Nemo, given that you have a lot of sex, and every time that you do, you get anxious and worried, I find it harder and harder to respond empathically.

You don't need a rest. You need to stop. IMHO, you need professional help in defining who you are as a man. Tell your girlfriend how worried you are and if she obsessively demands sex, then ask her to stop.

You are wasting a precious resource - us. We may not be the smartest guys in the world, but we're smart enough to give you advice.

So instead of ignoring this advice, try taking it. Instead of apologizing for not taking advice, try listening. I do not need an apology - what you do is your business, and none of our lives or health will go up or down if you do badly. I have no investment in giving you advice and having you take it - it is not personal. Instead, I just think that you are passing on a chance to grow, and you're blowing it totally.

Just my two cents worth. However, I have a three strikes rule here I invoke now and then. If what I say has not gotten through after three tries, then I stop trying. Life is too short. Take care.

Tim
52, Peyronies Disease for 30 years, upward curve and some new lesions.

nemo

Guys, I'm not ruling out the mental health aspect, I'm simply trying to deal with the physical aspects first and rule out physical issues before I start working on the head.  Thus, my trip to Mayo, testosterone tests, etc.  I realize you guys think I need to work on the head first, but honestly, I think it's important to do both.  

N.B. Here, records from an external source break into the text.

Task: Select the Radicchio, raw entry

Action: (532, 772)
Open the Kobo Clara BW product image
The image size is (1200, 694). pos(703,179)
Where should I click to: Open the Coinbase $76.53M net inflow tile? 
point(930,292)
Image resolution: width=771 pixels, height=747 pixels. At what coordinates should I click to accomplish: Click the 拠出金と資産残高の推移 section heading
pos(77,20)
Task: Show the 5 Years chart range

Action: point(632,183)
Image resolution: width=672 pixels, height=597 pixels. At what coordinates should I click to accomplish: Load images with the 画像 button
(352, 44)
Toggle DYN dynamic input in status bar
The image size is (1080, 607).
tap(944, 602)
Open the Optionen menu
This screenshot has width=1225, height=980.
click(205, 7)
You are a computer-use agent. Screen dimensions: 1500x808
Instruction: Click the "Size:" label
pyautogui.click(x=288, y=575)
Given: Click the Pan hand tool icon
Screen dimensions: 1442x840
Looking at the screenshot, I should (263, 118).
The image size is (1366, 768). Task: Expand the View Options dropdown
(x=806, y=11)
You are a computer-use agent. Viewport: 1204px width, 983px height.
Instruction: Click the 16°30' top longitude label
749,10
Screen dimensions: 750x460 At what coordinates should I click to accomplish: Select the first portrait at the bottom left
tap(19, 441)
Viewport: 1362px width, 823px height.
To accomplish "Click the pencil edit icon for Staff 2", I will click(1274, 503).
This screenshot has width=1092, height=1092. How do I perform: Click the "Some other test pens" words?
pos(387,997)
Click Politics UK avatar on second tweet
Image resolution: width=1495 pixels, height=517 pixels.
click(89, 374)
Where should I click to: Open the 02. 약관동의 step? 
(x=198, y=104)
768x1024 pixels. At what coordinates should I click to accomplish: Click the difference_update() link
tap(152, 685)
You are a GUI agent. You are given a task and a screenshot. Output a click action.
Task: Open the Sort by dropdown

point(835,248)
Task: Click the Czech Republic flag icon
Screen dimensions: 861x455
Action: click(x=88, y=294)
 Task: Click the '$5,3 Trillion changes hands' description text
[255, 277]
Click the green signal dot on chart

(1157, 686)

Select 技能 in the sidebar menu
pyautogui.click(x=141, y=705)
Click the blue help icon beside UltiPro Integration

Sorry if it seems i'm dismissing your advice, but respectfully, I come to this board for advice/counsel/discourse on Peyronies Disease symptoms, treatments, etc., not for psychoanalysis. That's simply too complex an issue to be handled on the internet by people who have never met.   I'm sorry if this seems stubborn or foolish, but I'm trying to solve some physical mysteries before working on the head.  In fact, that's the same tack Uros take when diagnosing ED issues, so I hope you'll cut me some slack and understand if I wish to Sherlock Holmes my problems in a way other than you recomend.  

I'd still appreciate your counsel on Peyronie's, etc.

51 yrs. old, multiple auto-immune conditions. First episode of Peyronies Disease in 2002. Recurred a couple times since. Over the years I have tried Topical Verapamil, Iontophoresis, all the supps and Cialis + Pentoxifylline. Still functional, always worried.